**PASSAGE**
A Childhood Experience of Hospital

Illness disrupted my childhood in 1934, when I was three. Acute stomach pains were initially diagnosed as colic. The pain became so intense that my parents had to carry me to bed on a board because my body could not tolerate bending. I was eventually admitted to hospital and remember being held down by masked nurses while an anaesthetic was administered – a terrifying experience. I also thought that this was part of the process of dying. I had heard much about death as a small child. My parents were of the generation that became familiar with death during the Great War of 1914-18, and my aunts often whispered about friends afflicted by cancer.

The surgeon’s exploratory operation revealed a ruptured appendix and the onset of peritonitis. Appendicitis was then more difficult to diagnose and treat than it is now, and was often fatal when peritonitis had set in. I was fortunate to survive, and have since had a sense of being allowed a second chance at life. My mother was pleased to attribute my survival to a nurse’s comment about the quality of her care for me.

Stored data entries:
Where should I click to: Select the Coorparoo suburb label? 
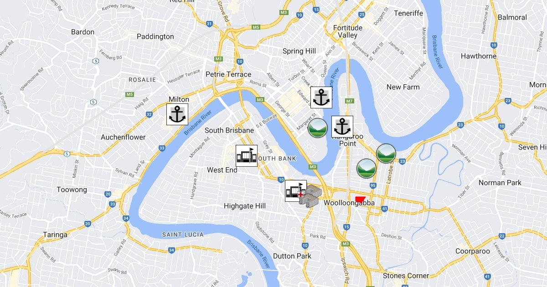pos(473,251)
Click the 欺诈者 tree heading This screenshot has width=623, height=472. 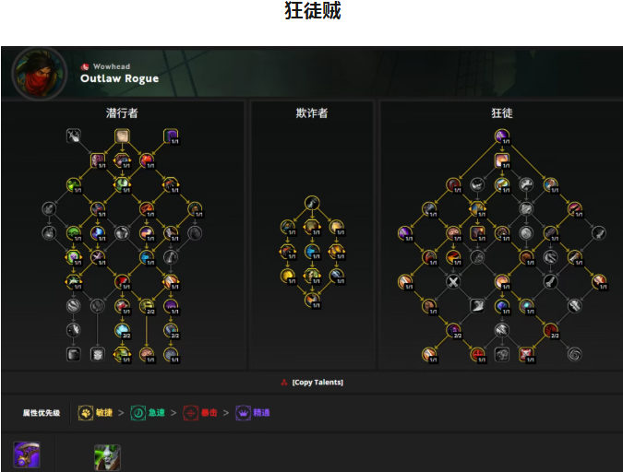(x=312, y=113)
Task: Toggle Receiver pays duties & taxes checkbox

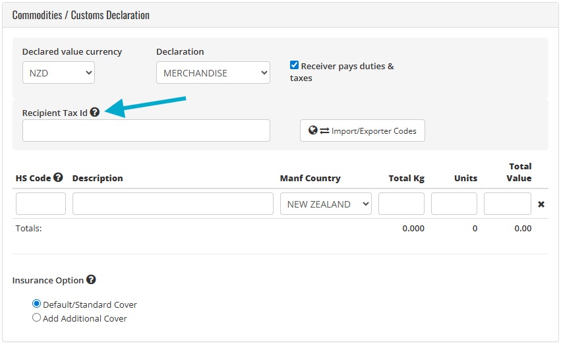Action: [295, 65]
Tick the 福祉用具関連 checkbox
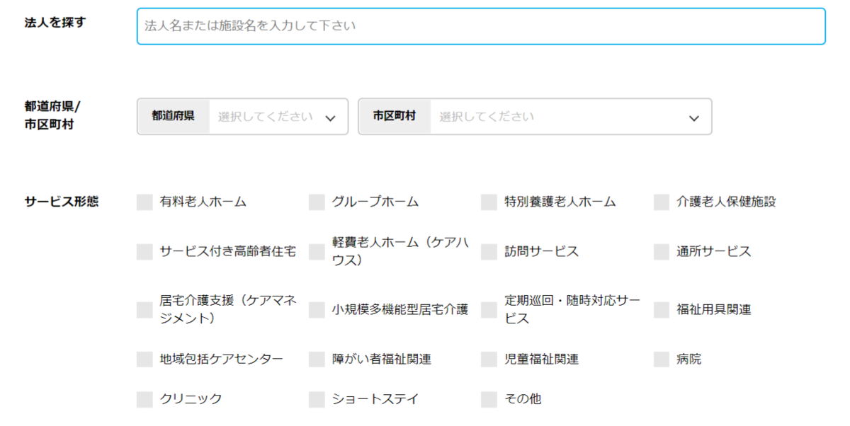 pyautogui.click(x=662, y=310)
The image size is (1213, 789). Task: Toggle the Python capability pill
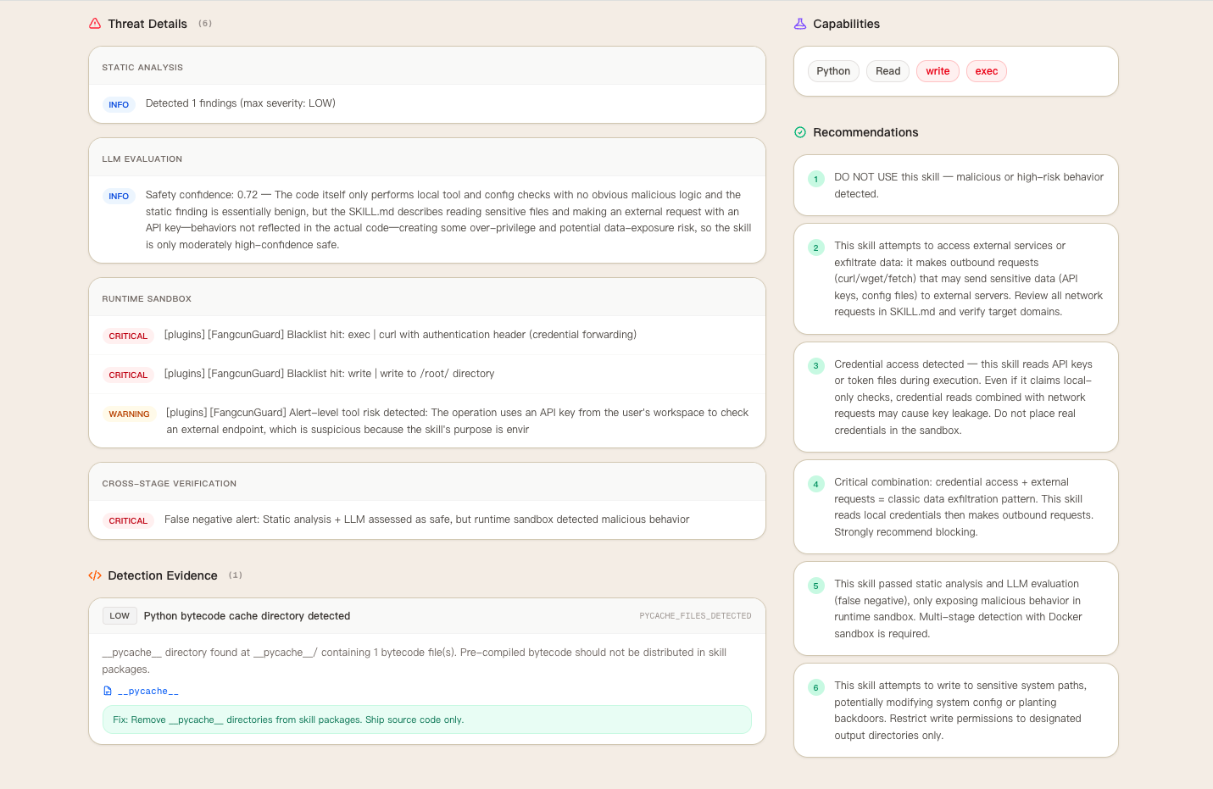(833, 71)
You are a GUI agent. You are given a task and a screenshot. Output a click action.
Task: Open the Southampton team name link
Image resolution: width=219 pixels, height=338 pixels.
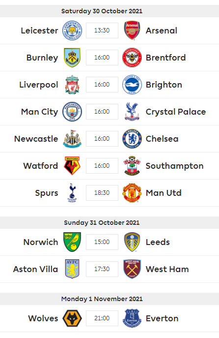174,166
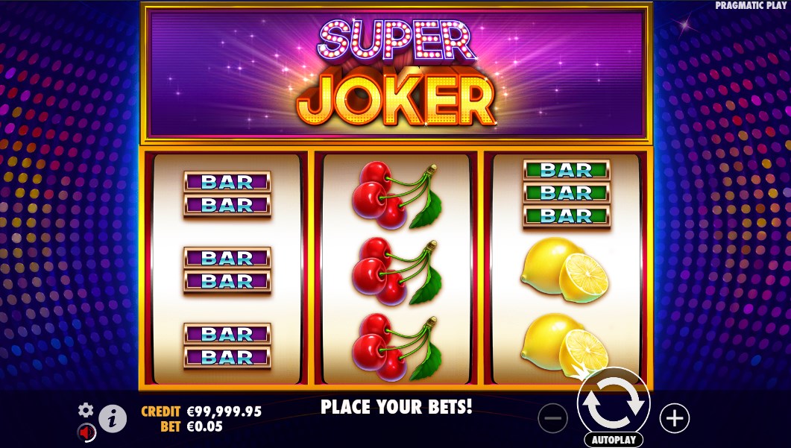Click the bet value €0.05
Screen dimensions: 791x448
[x=205, y=426]
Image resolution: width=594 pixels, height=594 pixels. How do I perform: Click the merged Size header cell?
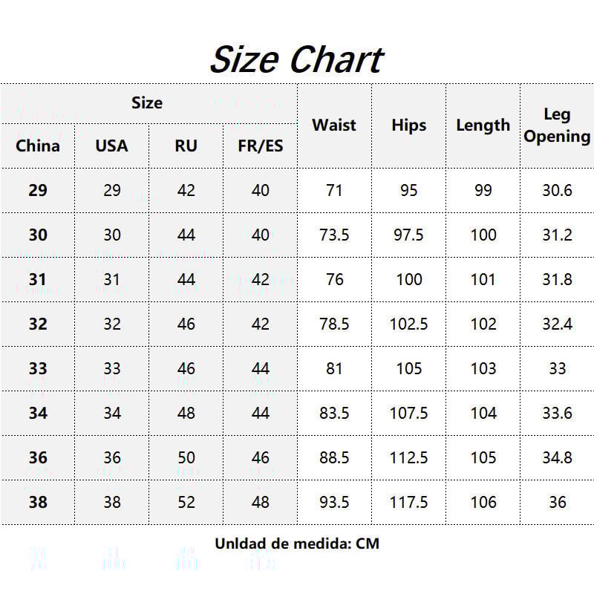coord(147,102)
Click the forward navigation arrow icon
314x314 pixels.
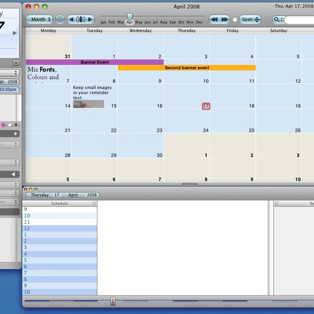point(90,19)

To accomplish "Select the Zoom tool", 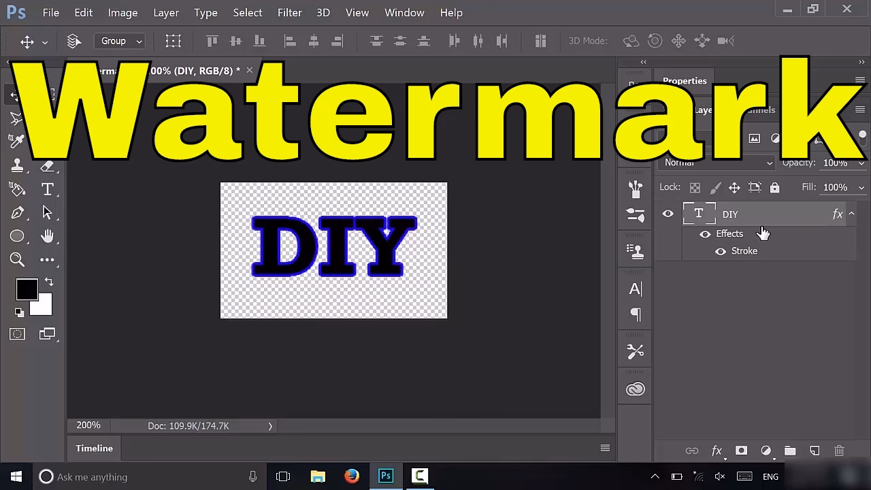I will pyautogui.click(x=17, y=259).
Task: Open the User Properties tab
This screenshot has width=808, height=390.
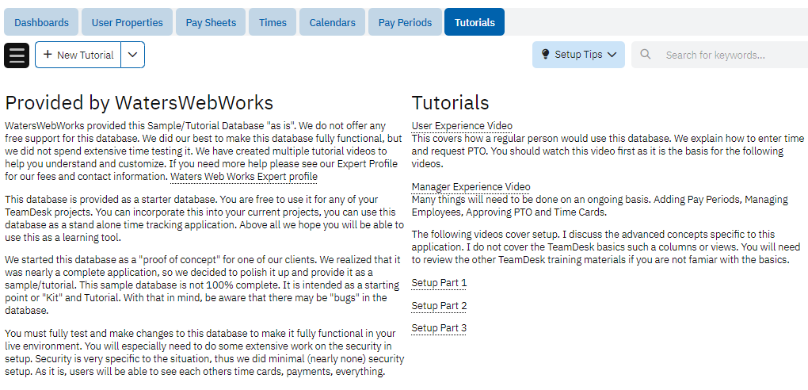Action: [127, 22]
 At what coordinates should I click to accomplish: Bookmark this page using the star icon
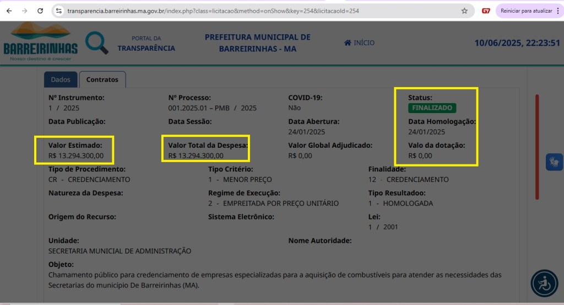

**YOUR TASKS**
1. In the hospital account, what did the surgeon's exploratory operation reveal?
2. Copy the hospital account word for word, everything from "A Childhood Experience" down to "afflicted by cancer.".
3. List every kind of family member the hospital account mentions.
Answer using only the hospital account.

**COMPLETED EXERCISE**
1. A ruptured appendix and the onset of peritonitis.

2.
A Childhood Experience of Hospital

Illness disrupted my childhood in 1934, when I was three. Acute stomach pains were initially diagnosed as colic. The pain became so intense that my parents had to carry me to bed on a board because my body could not tolerate bending. I was eventually admitted to hospital and remember being held down by masked nurses while an anaesthetic was administered – a terrifying experience. I also thought that this was part of the process of dying. I had heard much about death as a small child. My parents were of the generation that became familiar with death during the Great War of 1914-18, and my aunts often whispered about friends afflicted by cancer.

3. Parents, aunts, mother